▸ **Task prompt**: Take each line of the listing that has the string "resolution" and report it.

▸ **Records shown**:
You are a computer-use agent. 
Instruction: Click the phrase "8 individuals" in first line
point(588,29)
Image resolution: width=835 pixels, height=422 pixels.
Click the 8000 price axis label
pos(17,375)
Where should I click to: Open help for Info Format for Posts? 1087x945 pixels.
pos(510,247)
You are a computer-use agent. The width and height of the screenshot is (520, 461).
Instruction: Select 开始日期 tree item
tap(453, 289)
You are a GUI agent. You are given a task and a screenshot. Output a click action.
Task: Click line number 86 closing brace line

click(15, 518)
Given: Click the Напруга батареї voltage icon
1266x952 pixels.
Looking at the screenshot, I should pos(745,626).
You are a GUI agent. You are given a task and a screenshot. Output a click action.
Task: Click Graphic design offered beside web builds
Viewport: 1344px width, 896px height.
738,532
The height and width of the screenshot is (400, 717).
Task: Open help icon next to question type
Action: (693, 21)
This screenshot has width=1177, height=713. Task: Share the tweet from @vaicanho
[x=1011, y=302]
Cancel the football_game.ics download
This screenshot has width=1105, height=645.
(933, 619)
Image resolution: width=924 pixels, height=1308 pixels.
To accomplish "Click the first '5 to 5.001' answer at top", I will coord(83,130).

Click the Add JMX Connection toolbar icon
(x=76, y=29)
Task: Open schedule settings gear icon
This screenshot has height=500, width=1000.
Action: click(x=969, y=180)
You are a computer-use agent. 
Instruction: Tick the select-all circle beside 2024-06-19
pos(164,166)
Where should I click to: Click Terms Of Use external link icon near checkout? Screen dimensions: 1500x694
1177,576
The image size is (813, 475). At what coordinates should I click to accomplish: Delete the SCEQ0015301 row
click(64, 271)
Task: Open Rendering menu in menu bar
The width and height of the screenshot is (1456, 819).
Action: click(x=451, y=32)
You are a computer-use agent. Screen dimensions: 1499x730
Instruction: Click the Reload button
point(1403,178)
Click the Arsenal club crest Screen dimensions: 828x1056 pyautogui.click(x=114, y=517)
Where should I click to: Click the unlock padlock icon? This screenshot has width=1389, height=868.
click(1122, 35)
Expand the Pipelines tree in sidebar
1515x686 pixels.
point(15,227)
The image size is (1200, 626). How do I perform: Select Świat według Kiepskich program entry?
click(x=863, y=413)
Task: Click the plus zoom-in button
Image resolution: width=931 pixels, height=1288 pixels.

▸ **Answer below**:
Image resolution: width=835 pixels, height=422 pixels.
Image resolution: width=924 pixels, height=1308 pixels.
Image resolution: width=931 pixels, height=1288 pixels.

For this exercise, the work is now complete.